• WHAT TO PRODUCE: In the data, rewrite the lines starting at the one containing "Where should I click to: Click" and ending at the one containing "Viewport: 254px width, 181px", replacing "screenshot" with "screen capture" and keeping everything else the same. Return only those lines, and omit the pictures.

● ● ● ●

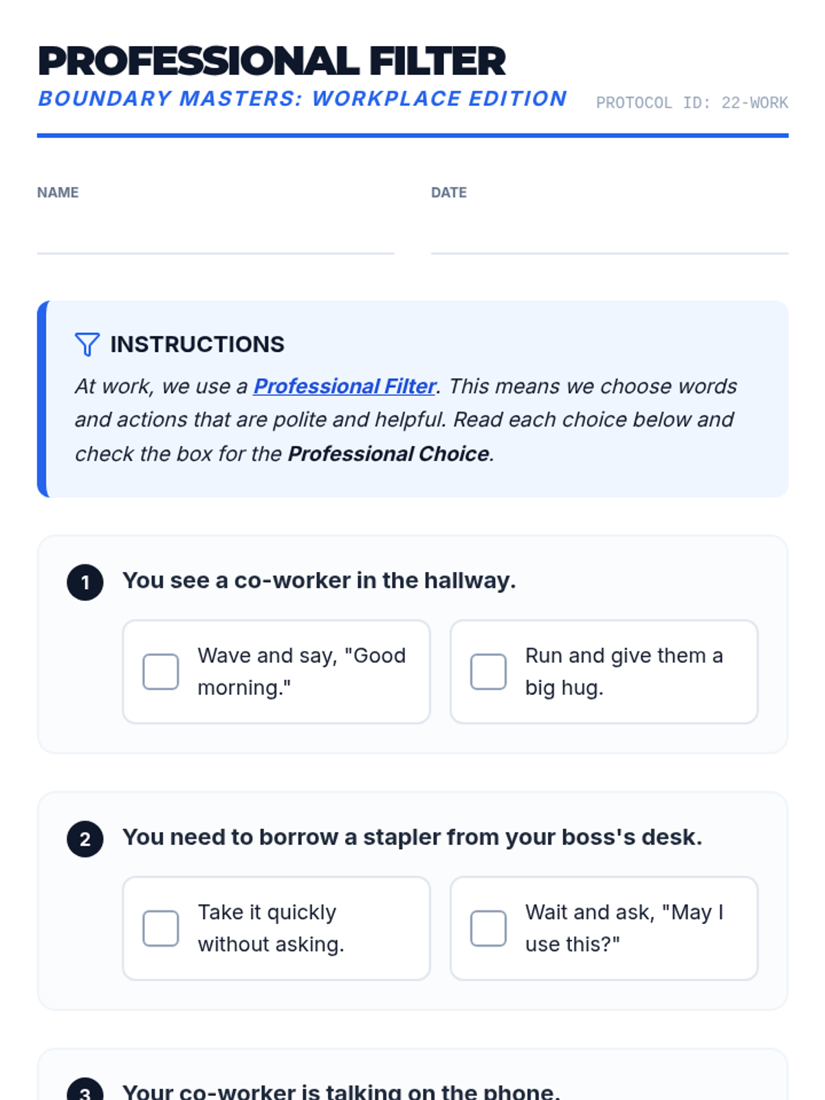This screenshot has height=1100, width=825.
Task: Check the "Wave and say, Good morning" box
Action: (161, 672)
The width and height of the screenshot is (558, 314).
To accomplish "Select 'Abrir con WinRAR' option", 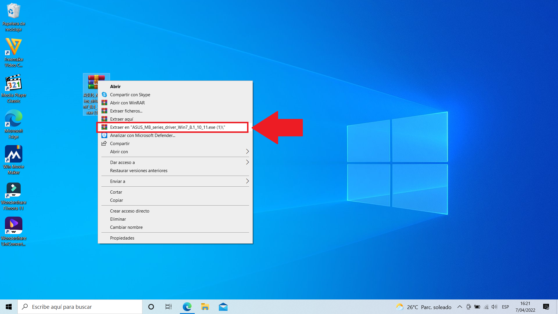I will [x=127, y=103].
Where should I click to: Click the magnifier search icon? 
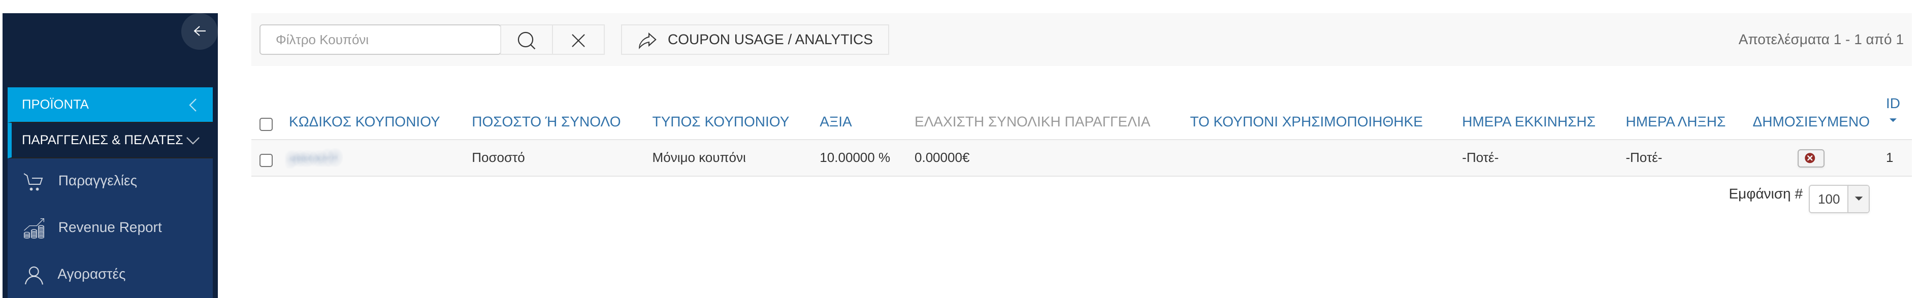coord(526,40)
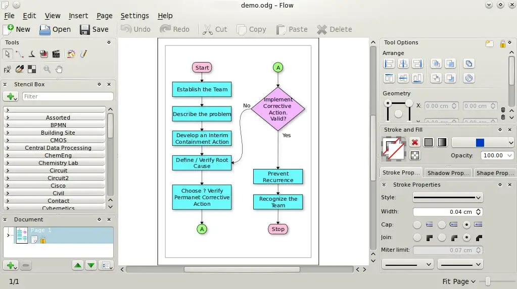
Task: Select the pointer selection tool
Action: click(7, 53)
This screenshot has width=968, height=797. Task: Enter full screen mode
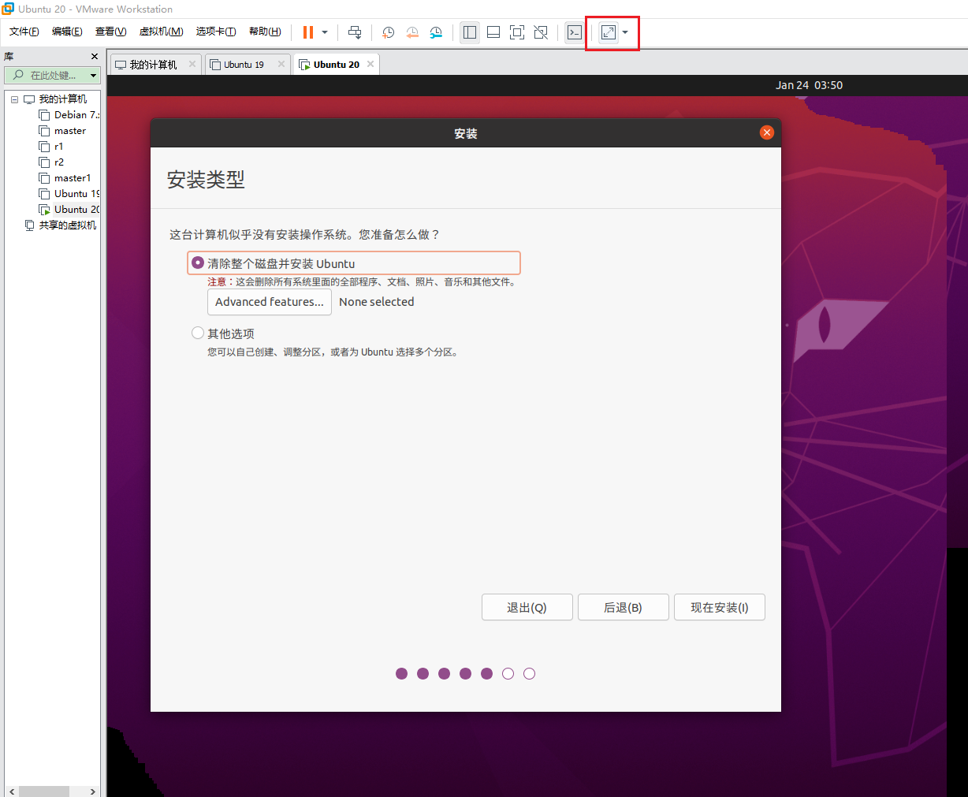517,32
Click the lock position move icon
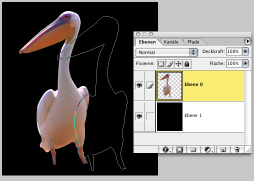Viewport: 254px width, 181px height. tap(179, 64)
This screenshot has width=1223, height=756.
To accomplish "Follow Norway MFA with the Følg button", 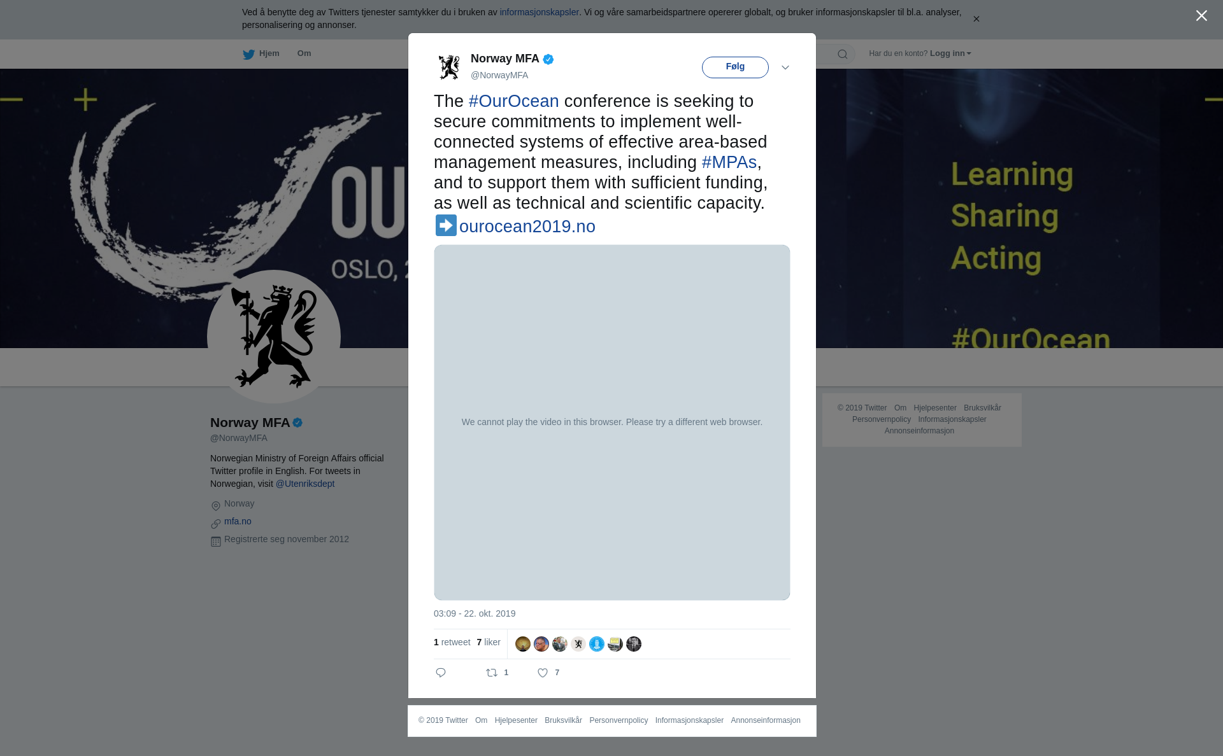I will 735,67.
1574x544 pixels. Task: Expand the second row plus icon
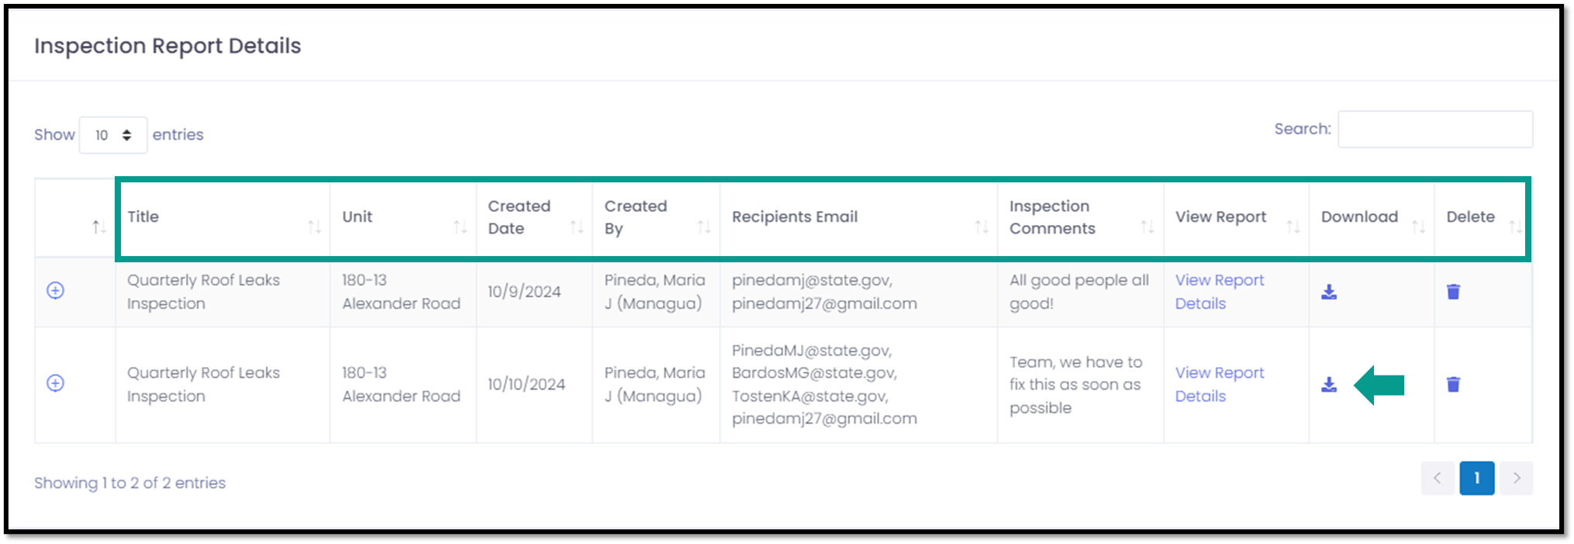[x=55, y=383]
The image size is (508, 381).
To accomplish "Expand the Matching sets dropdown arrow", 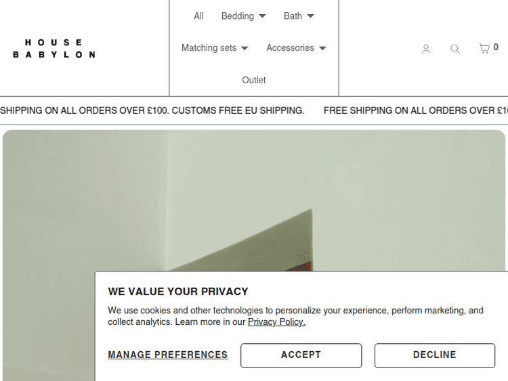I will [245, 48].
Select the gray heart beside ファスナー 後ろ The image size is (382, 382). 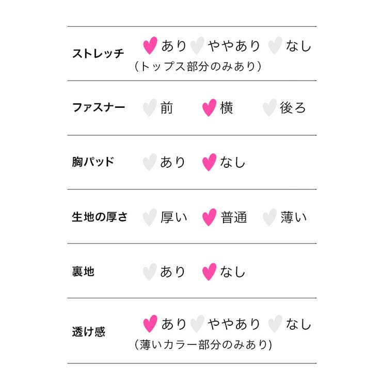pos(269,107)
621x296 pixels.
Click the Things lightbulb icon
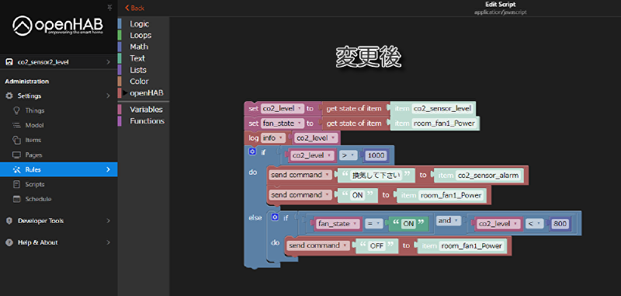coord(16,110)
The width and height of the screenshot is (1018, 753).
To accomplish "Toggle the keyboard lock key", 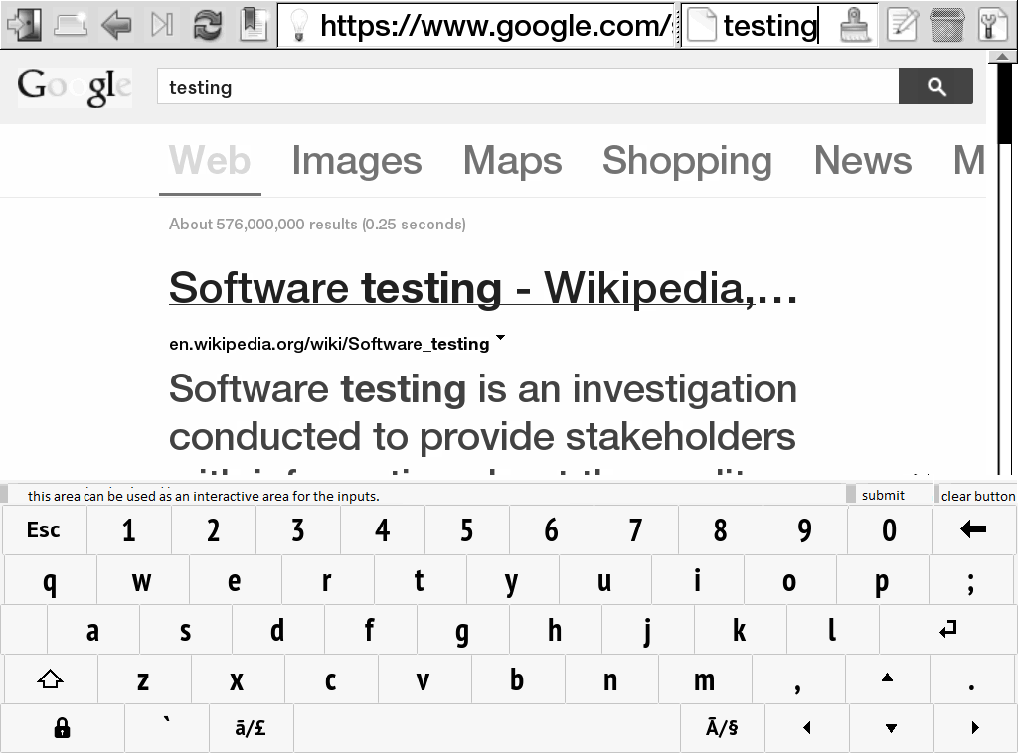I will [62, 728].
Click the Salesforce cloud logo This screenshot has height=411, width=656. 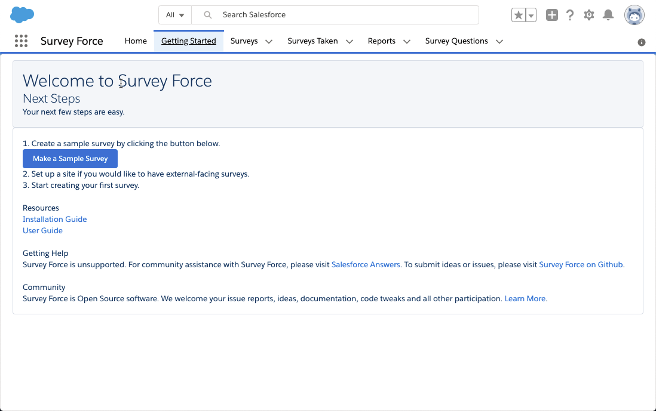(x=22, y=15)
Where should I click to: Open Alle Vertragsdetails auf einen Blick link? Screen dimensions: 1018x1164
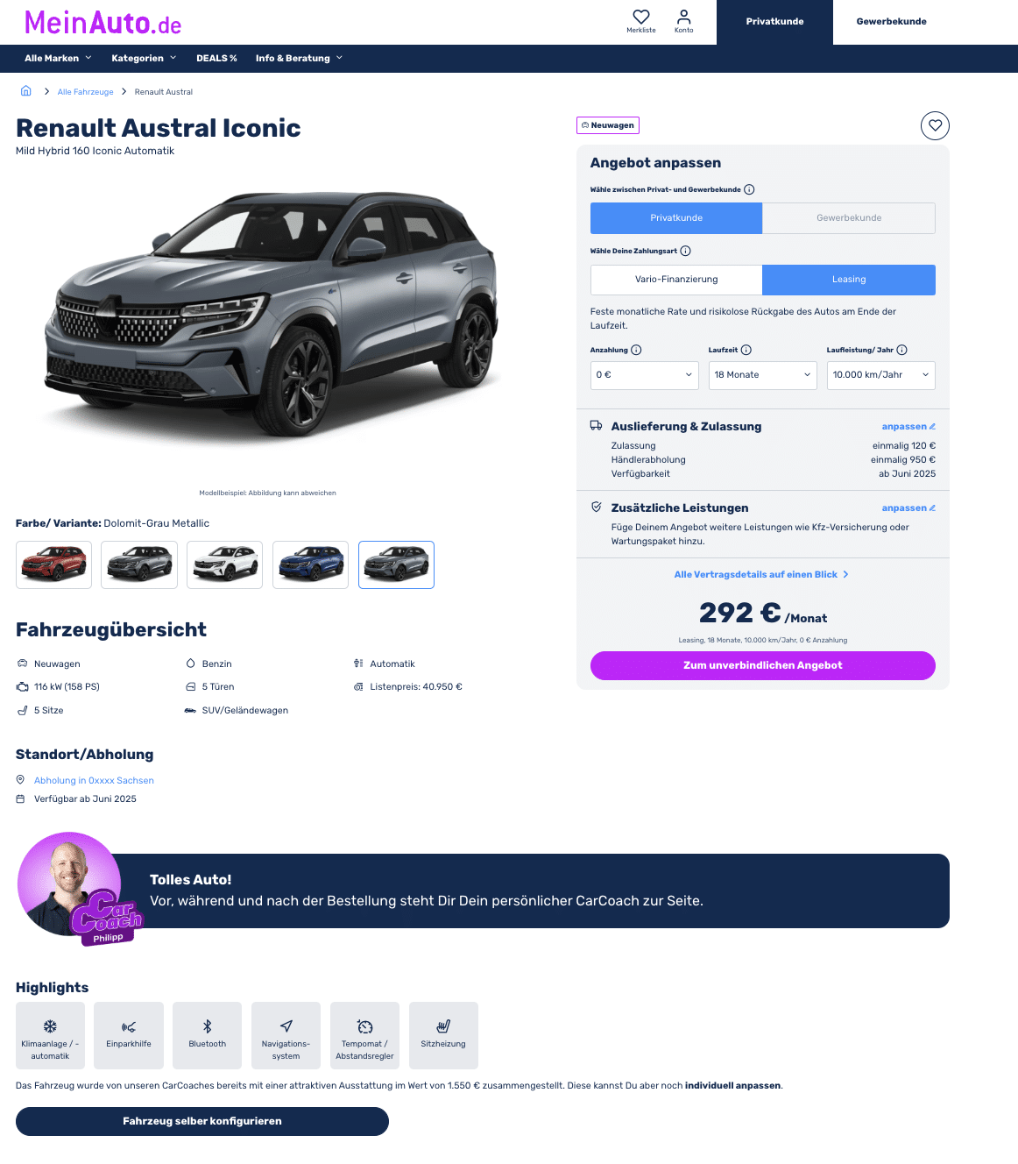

● ● ● ●

• IN RESPONSE:
Where should I click to: Click the magnifier search icon? 
coord(526,40)
Task: Select the pointer selection tool
Action: click(7, 53)
This screen capture has width=968, height=797. Task: Enter full screen mode
517,32
Click the lock position move icon
Viewport: 254px width, 181px height. tap(179, 64)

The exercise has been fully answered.